(Records excerpted from a collection)
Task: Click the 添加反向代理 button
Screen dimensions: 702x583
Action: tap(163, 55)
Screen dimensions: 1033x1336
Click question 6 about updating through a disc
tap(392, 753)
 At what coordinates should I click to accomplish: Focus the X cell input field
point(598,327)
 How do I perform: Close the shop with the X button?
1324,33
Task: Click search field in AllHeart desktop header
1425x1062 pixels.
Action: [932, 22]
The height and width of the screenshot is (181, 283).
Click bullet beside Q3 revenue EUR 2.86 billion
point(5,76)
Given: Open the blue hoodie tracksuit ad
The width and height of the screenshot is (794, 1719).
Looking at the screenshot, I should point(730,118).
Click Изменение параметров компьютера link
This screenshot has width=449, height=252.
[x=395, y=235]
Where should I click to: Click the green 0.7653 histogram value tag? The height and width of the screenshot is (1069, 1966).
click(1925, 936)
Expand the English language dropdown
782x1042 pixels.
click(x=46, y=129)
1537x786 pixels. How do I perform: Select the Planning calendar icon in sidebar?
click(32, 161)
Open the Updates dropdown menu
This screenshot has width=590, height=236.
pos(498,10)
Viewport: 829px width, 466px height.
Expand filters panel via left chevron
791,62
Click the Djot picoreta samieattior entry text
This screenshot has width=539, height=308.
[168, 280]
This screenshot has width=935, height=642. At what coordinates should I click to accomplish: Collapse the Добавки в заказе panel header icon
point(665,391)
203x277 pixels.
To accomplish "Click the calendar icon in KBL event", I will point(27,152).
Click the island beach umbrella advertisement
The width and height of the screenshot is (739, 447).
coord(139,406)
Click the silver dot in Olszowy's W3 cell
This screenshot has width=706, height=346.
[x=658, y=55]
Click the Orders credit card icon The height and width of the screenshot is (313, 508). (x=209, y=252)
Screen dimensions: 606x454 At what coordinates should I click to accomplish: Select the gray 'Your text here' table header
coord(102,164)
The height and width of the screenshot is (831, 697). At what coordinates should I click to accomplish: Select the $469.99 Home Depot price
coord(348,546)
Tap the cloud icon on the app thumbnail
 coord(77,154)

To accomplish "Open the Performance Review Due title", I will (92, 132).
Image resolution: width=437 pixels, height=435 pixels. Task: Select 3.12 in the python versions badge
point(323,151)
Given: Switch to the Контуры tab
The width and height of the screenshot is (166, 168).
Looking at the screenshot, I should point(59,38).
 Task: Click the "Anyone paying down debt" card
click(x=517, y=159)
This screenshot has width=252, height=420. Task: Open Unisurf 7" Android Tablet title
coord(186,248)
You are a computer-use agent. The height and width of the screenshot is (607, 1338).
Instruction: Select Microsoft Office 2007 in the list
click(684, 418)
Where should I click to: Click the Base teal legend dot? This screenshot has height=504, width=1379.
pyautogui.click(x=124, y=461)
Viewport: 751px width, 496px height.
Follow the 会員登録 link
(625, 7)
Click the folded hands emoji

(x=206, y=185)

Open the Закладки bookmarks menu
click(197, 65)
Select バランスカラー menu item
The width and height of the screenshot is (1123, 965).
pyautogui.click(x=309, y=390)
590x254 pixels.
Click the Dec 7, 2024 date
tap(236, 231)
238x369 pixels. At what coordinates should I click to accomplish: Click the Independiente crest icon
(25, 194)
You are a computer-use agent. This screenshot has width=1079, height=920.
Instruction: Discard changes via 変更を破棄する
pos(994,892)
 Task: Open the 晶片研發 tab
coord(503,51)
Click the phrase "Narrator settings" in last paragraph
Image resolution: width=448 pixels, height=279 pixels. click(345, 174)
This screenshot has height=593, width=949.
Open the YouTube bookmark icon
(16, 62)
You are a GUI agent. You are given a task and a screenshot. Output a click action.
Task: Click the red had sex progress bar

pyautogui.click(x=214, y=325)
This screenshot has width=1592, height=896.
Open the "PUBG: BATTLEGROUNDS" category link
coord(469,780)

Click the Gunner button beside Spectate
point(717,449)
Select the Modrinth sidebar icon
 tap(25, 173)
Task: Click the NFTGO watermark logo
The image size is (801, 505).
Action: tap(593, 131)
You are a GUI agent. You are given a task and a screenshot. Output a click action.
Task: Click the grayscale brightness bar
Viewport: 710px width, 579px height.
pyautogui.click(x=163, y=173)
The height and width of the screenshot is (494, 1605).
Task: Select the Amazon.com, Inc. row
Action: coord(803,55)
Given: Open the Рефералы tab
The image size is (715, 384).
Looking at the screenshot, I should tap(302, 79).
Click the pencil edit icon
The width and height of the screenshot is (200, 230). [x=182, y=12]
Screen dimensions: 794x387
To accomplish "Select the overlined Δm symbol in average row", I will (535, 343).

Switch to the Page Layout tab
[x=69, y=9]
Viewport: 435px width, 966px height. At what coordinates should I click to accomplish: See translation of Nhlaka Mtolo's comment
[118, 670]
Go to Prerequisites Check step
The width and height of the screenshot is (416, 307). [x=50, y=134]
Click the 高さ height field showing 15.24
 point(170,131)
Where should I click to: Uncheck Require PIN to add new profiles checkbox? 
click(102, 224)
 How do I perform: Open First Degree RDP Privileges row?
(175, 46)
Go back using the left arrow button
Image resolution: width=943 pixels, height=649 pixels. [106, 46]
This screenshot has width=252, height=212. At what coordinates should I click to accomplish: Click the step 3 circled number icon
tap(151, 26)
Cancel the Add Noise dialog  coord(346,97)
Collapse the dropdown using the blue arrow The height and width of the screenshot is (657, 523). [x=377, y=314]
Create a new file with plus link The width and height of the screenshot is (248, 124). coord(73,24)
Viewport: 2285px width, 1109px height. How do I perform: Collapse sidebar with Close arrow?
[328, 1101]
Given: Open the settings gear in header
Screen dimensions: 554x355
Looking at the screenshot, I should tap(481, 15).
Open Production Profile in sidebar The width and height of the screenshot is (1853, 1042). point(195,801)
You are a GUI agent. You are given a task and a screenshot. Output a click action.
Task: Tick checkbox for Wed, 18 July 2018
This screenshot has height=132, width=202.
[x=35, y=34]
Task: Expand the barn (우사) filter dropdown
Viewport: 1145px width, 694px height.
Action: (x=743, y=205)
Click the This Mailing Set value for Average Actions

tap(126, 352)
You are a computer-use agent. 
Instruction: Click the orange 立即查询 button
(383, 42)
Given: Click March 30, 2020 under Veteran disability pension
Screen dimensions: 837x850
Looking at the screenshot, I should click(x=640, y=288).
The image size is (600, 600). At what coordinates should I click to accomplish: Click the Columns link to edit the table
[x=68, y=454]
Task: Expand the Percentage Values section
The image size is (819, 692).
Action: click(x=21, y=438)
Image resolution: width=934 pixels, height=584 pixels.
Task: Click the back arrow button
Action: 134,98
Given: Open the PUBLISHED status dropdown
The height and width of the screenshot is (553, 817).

▸ JOB
Edit all of the rows above by replacing "Screen dimensions" with "Screen size" and leaving everything else untouched.

▸ FULL ANSWER
Task: Click the 添加反向代理 button
Screen size: 702x583
Action: tap(163, 55)
Screen size: 1033x1336
Click question 6 about updating through a disc
tap(392, 753)
 At what coordinates should I click to accomplish: Focus the X cell input field
point(598,327)
 How do I perform: Close the shop with the X button?
1324,33
Task: Click search field in AllHeart desktop header
1425x1062 pixels.
Action: [932, 22]
The height and width of the screenshot is (181, 283).
Click bullet beside Q3 revenue EUR 2.86 billion
point(5,76)
Given: Open the blue hoodie tracksuit ad
The width and height of the screenshot is (794, 1719).
Looking at the screenshot, I should point(730,118).
Click Изменение параметров компьютера link
This screenshot has width=449, height=252.
[x=395, y=235]
Where should I click to: Click the green 0.7653 histogram value tag? The height and width of the screenshot is (1069, 1966).
click(1925, 936)
Expand the English language dropdown
782x1042 pixels.
click(x=46, y=129)
1537x786 pixels. How do I perform: Select the Planning calendar icon in sidebar?
click(32, 161)
Open the Updates dropdown menu
This screenshot has width=590, height=236.
pos(498,10)
Viewport: 829px width, 466px height.
Expand filters panel via left chevron
791,62
Click the Djot picoreta samieattior entry text
This screenshot has width=539, height=308.
[168, 280]
This screenshot has width=935, height=642. At what coordinates should I click to accomplish: Collapse the Добавки в заказе panel header icon
point(665,391)
203x277 pixels.
To accomplish "Click the calendar icon in KBL event", I will point(27,152).
Click the island beach umbrella advertisement
The width and height of the screenshot is (739, 447).
coord(139,406)
Click the silver dot in Olszowy's W3 cell
This screenshot has width=706, height=346.
[x=658, y=55]
Click the Orders credit card icon The height and width of the screenshot is (313, 508). (x=209, y=252)
Screen size: 606x454 At what coordinates should I click to accomplish: Select the gray 'Your text here' table header
coord(102,164)
The height and width of the screenshot is (831, 697). At what coordinates should I click to accomplish: Select the $469.99 Home Depot price
coord(348,546)
Tap the cloud icon on the app thumbnail
 coord(77,154)

To accomplish "Open the Performance Review Due title", I will (92, 132).
Image resolution: width=437 pixels, height=435 pixels. Task: Select 3.12 in the python versions badge
point(323,151)
Given: Switch to the Контуры tab
The width and height of the screenshot is (166, 168).
Looking at the screenshot, I should point(59,38).
 Task: Click the "Anyone paying down debt" card
click(x=517, y=159)
This screenshot has width=252, height=420. Task: Open Unisurf 7" Android Tablet title
coord(186,248)
You are a computer-use agent. The height and width of the screenshot is (607, 1338).
Instruction: Select Microsoft Office 2007 in the list
click(684, 418)
Where should I click to: Click the Base teal legend dot? This screenshot has height=504, width=1379.
pyautogui.click(x=124, y=461)
Viewport: 751px width, 496px height.
Follow the 会員登録 link
(625, 7)
Click the folded hands emoji

(x=206, y=185)

Open the Закладки bookmarks menu
click(197, 65)
Select バランスカラー menu item
The width and height of the screenshot is (1123, 965).
pyautogui.click(x=309, y=390)
590x254 pixels.
Click the Dec 7, 2024 date
tap(236, 231)
238x369 pixels. At what coordinates should I click to accomplish: Click the Independiente crest icon
(25, 194)
You are a computer-use agent. This screenshot has width=1079, height=920.
Instruction: Discard changes via 変更を破棄する
pos(994,892)
 Task: Open the 晶片研發 tab
coord(503,51)
Click the phrase "Narrator settings" in last paragraph
Image resolution: width=448 pixels, height=279 pixels. click(345, 174)
This screenshot has height=593, width=949.
Open the YouTube bookmark icon
(16, 62)
You are a GUI agent. You are given a task and a screenshot. Output a click action.
Task: Click the red had sex progress bar

pyautogui.click(x=214, y=325)
This screenshot has width=1592, height=896.
Open the "PUBG: BATTLEGROUNDS" category link
coord(469,780)

Click the Gunner button beside Spectate
point(717,449)
Select the Modrinth sidebar icon
 tap(25, 173)
Task: Click the NFTGO watermark logo
The image size is (801, 505).
Action: tap(593, 131)
You are a GUI agent. You are given a task and a screenshot. Output a click action.
Task: Click the grayscale brightness bar
Viewport: 710px width, 579px height.
pyautogui.click(x=163, y=173)
The height and width of the screenshot is (494, 1605).
Task: Select the Amazon.com, Inc. row
Action: coord(803,55)
Given: Open the Рефералы tab
The image size is (715, 384).
Looking at the screenshot, I should tap(302, 79).
Click the pencil edit icon
The width and height of the screenshot is (200, 230). [x=182, y=12]
Screen size: 794x387
To accomplish "Select the overlined Δm symbol in average row", I will (535, 343).

Switch to the Page Layout tab
[x=69, y=9]
Viewport: 435px width, 966px height. At what coordinates should I click to accomplish: See translation of Nhlaka Mtolo's comment
[118, 670]
Go to Prerequisites Check step
The width and height of the screenshot is (416, 307). [x=50, y=134]
Click the 高さ height field showing 15.24
 point(170,131)
Where should I click to: Uncheck Require PIN to add new profiles checkbox? 
click(102, 224)
 How do I perform: Open First Degree RDP Privileges row?
(175, 46)
Go back using the left arrow button
Image resolution: width=943 pixels, height=649 pixels. [106, 46]
This screenshot has width=252, height=212. At what coordinates should I click to accomplish: Click the step 3 circled number icon
tap(151, 26)
Cancel the Add Noise dialog  coord(346,97)
Collapse the dropdown using the blue arrow The height and width of the screenshot is (657, 523). [x=377, y=314]
Create a new file with plus link The width and height of the screenshot is (248, 124). coord(73,24)
Viewport: 2285px width, 1109px height. How do I perform: Collapse sidebar with Close arrow?
[328, 1101]
Given: Open the settings gear in header
Screen size: 554x355
Looking at the screenshot, I should tap(481, 15).
Open Production Profile in sidebar The width and height of the screenshot is (1853, 1042). point(195,801)
You are a GUI agent. You are given a task and a screenshot. Output a click action.
Task: Tick checkbox for Wed, 18 July 2018
This screenshot has height=132, width=202.
[x=35, y=34]
Task: Expand the barn (우사) filter dropdown
Viewport: 1145px width, 694px height.
Action: (x=743, y=205)
Click the This Mailing Set value for Average Actions

tap(126, 352)
You are a computer-use agent. 
Instruction: Click the orange 立即查询 button
(383, 42)
Given: Click March 30, 2020 under Veteran disability pension
Screen size: 837x850
Looking at the screenshot, I should click(x=640, y=288).
The image size is (600, 600). At what coordinates should I click to accomplish: Click the Columns link to edit the table
[x=68, y=454]
Task: Expand the Percentage Values section
The image size is (819, 692).
Action: click(x=21, y=438)
Image resolution: width=934 pixels, height=584 pixels.
Task: Click the back arrow button
Action: 134,98
Given: Open the PUBLISHED status dropdown
The height and width of the screenshot is (553, 817).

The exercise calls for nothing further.